Store git activity in MySQL with PHP

07/26/2010

Git hooks are saving me so much time and providing me with interesting solutions to problems I didn't even know I had. I can't be the only person who this would be useful to, so give it a go.

As I said, I work on loads of sites, and keeping track of what's been done and where is sometimes a bit of a pain. I keep a todo list, but if I get an emergency email from someone, chances are that won't go through my todos. It will, however, be put into version control.

So this morning I had the bright idea to write a git hook that pushes relevant information to MySQL so that I can run activity reports later. All my bare git repositories are stored in a directory on our dedi, so it's just a matter of making sure each repository has the post-receive hook in. I do this by keeping the actual hook in the same directory as all my repositories, then symlinking the hook into the appropriate place with the following little script. Obviously, this assumes that your post-receive hook is in the same place as your repositories, and that you want this hook everywhere. But that's all true, so we're all good. Once you've run the linked script, you'll only have one hook to maintain and every time you create a new repository, you can just run the script again and everything will all be up-to-date.

Now for the hook. It's not beautiful PHP, but little scripts like this rarely are, in my experience.

Create this table:

CREATE TABLE `log` (
`id` int(10) unsigned NOT NULL auto_increment,
`repo` varchar(255) NOT NULL,
`commit` varchar(40) NOT NULL,
`date` datetime NOT NULL,
`message` text NOT NULL,
PRIMARY KEY (`id`),
UNIQUE KEY `commit` (`commit`)
) ENGINE=MyISAM DEFAULT CHARSET=utf8;

Here's your script. chmod +x it.

#!/usr/bin/env php <?php
date_default_timezone_set('Europe/London');
exec('pwd',$pwd);
$repo = rtrim(array_shift($pwd),'/');
$repo = substr($repo,strrpos($repo,'/') + 1);
$db = new PDO('mysql:dbname=DB;host=127.0.0.1','USERNAME','PASSWORD');
exec('git log --all --pretty=format:"%H%n%ct%n%s%n%b%n<><><>"',$capture,$log);
if ($capture){
// preprocess the log
$commits = array();
$current = array();
foreach ($capture as $row){
if (trim($row) === '<><><>') {
$commits[] = $current;
$current = array();
} else {
$current[] = $row;
}
}
$v = array();
$b = array();
foreach ($commits as $commit){
$sha = $commit[0];
$m = $commit[2] . (trim($commit[3]) === '' ? '' : "\n\n" . implode("\n",array_slice($commit,3)));
$d = date('Y-m-d H:i:s',$commit[1]);
$v[] = '(?,?,?,?)';
$b[] = $repo;
$b[] = $sha;
$b[] = $m;
$b[] = $d;
}
$stmt = $db->prepare('insert ignore into log (repo,commit,message,`date`) values' . implode(',',$v));
try {
if ($stmt) {
if (!$stmt->execute($b)) throw new PDOException;;
} else Throw new PDOException;
} catch (PDOException $e) {
mail('EMAIL','Commit did not reach db',$e->getMessage());
}
}
?>

So basically we're extracting the log data we need, doing some funky stuff to handle multi-line commit messages (I like to store lots of details as my subject messages tend to be a bit vague!). Other than that, if you're familiar with PHP, the above should be pretty self-explanatory. If it's not, hit the comments and I'll explain things.

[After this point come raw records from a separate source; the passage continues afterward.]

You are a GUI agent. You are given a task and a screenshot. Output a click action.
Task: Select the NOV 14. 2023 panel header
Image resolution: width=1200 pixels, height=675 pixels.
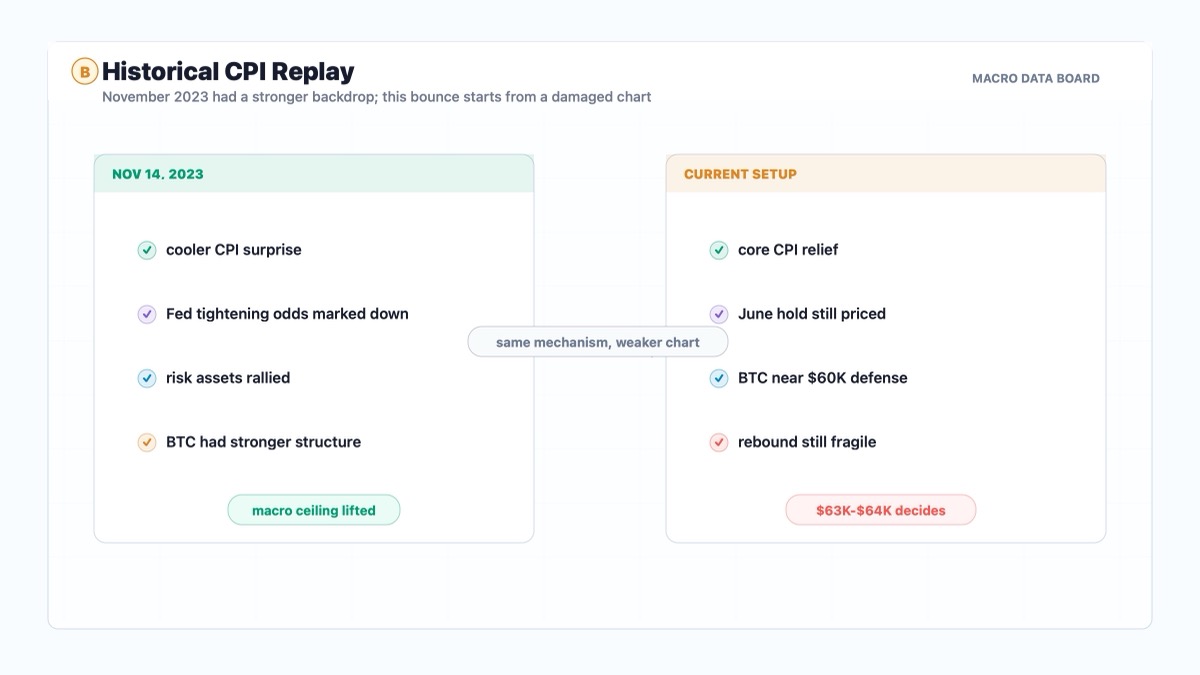[314, 174]
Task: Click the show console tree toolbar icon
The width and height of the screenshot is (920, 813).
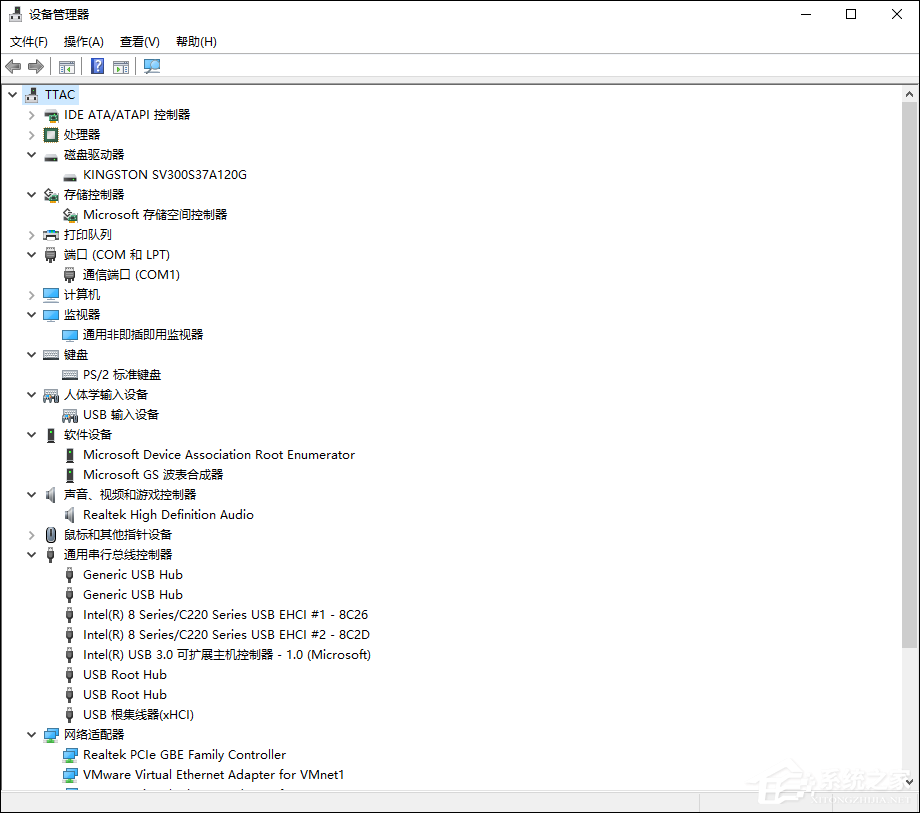Action: click(66, 66)
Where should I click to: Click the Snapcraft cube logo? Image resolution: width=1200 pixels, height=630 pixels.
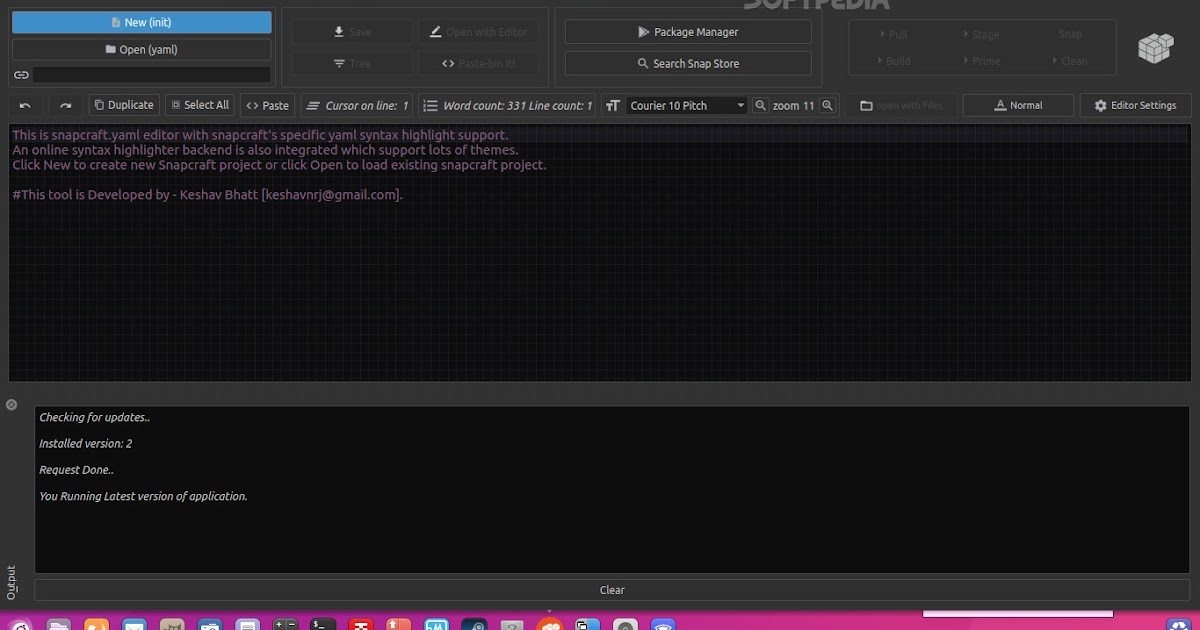[x=1155, y=47]
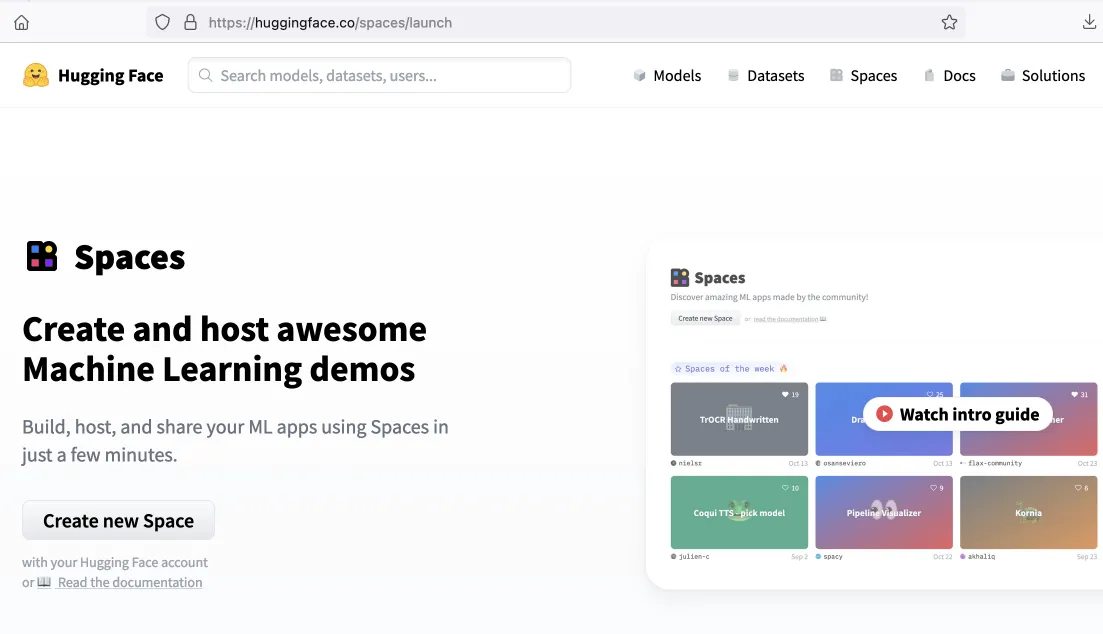Open the TrOCR Handwritten space thumbnail
The height and width of the screenshot is (634, 1103).
point(739,419)
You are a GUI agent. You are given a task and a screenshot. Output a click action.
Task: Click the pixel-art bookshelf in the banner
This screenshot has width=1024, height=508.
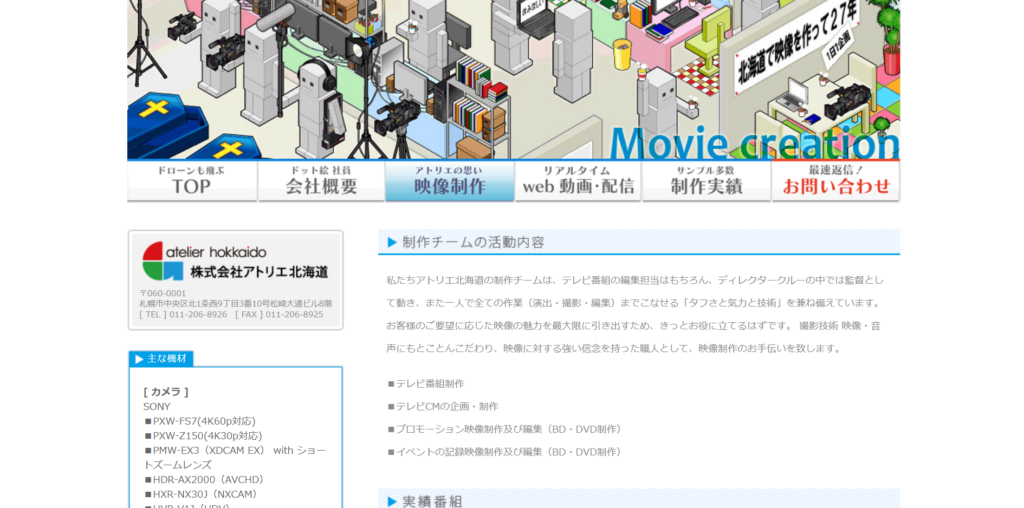pos(477,95)
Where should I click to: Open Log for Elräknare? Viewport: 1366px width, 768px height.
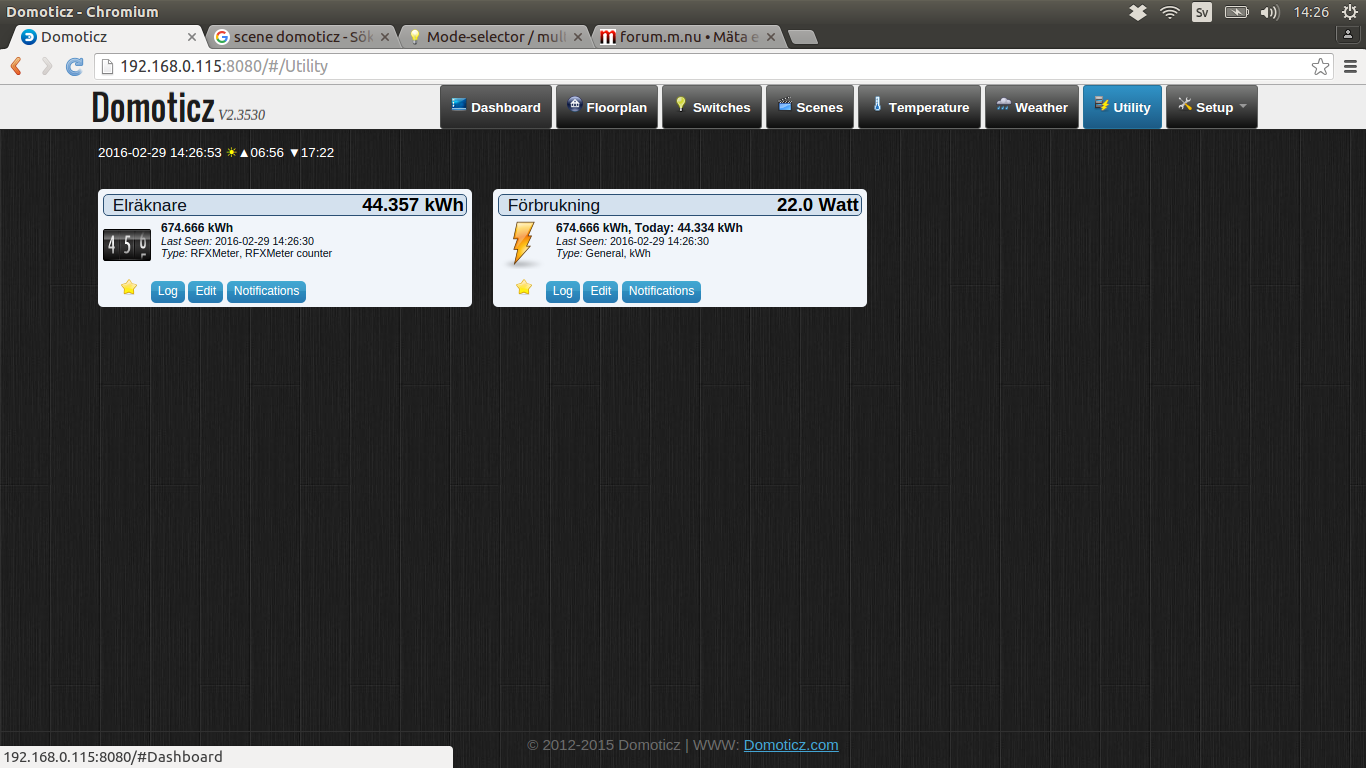[168, 291]
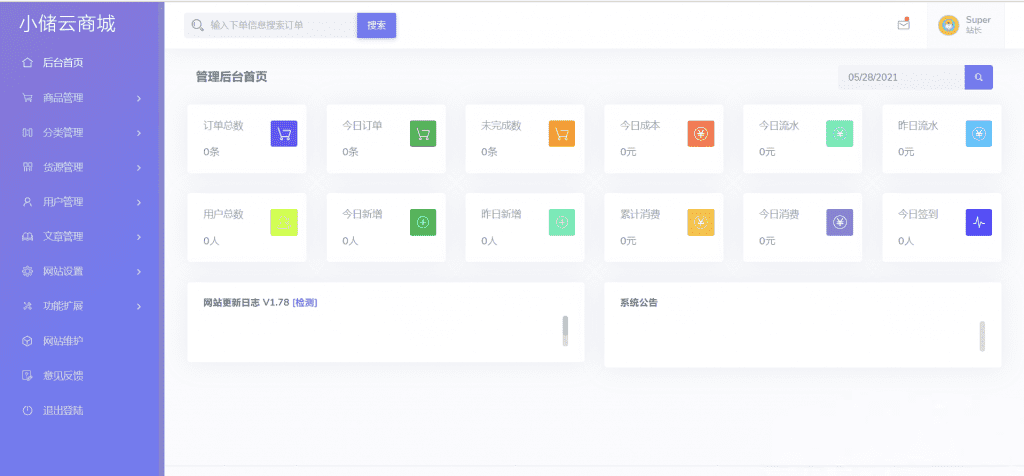Click the date search magnifier button
Image resolution: width=1024 pixels, height=476 pixels.
click(x=979, y=77)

I've only been using this a little while, but it seems to work very well. If you use it and stumble across any bugs, I'd love to know about them!

Update: I've today realised that git log only logs the currently-selected branch, or master on a bare repo so I've added the --all switch to git log so I can get the logs for every branch. Most of it's just "Merged blah" but that means it can be filtered easily and I'd rather have everything and need to filter than be missing something important.